→ STATED PROBLEM: Present the items, from the start of the items through the line containing "Click the Validation", as a Markdown table with columns Line and Text. Number each row and leave out blank lines.

>> BEGIN RECORD LIST

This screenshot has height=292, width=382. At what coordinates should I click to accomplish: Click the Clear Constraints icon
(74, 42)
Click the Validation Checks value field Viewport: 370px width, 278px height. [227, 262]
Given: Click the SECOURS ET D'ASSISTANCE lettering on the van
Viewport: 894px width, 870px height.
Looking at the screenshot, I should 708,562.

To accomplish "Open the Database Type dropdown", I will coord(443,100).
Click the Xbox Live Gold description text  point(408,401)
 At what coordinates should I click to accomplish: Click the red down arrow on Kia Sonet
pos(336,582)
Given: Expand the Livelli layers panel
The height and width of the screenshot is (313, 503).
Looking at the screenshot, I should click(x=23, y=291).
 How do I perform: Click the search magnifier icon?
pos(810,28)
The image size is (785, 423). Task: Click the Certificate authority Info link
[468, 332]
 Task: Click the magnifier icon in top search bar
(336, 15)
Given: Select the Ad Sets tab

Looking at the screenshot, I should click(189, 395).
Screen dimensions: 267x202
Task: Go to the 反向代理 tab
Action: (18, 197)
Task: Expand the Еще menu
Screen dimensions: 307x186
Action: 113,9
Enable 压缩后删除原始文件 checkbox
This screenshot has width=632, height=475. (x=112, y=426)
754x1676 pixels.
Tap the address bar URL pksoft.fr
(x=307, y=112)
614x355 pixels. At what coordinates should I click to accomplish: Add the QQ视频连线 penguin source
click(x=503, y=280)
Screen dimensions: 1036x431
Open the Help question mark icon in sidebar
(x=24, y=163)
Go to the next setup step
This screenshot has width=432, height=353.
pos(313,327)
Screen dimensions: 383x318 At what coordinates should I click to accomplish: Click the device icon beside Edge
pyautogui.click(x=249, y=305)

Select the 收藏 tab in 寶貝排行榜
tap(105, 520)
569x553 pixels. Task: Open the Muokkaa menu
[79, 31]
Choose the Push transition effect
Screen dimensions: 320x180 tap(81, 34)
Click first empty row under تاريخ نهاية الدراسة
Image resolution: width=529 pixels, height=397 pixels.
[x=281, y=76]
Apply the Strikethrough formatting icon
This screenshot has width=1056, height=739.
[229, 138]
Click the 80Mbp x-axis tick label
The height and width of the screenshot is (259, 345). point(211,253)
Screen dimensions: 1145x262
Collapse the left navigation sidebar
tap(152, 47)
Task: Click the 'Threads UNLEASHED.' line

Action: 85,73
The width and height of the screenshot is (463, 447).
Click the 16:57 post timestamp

>> END RECORD LIST

→ FINAL RESULT:
| Line | Text |
|---|---|
| 1 | This screenshot has height=292, width=382. At what coordinates should I click to accomplish: Click the Clear Constraints icon |
| 2 | (74, 42) |
| 3 | Click the Validation Checks value field Viewport: 370px width, 278px height. [227, 262] |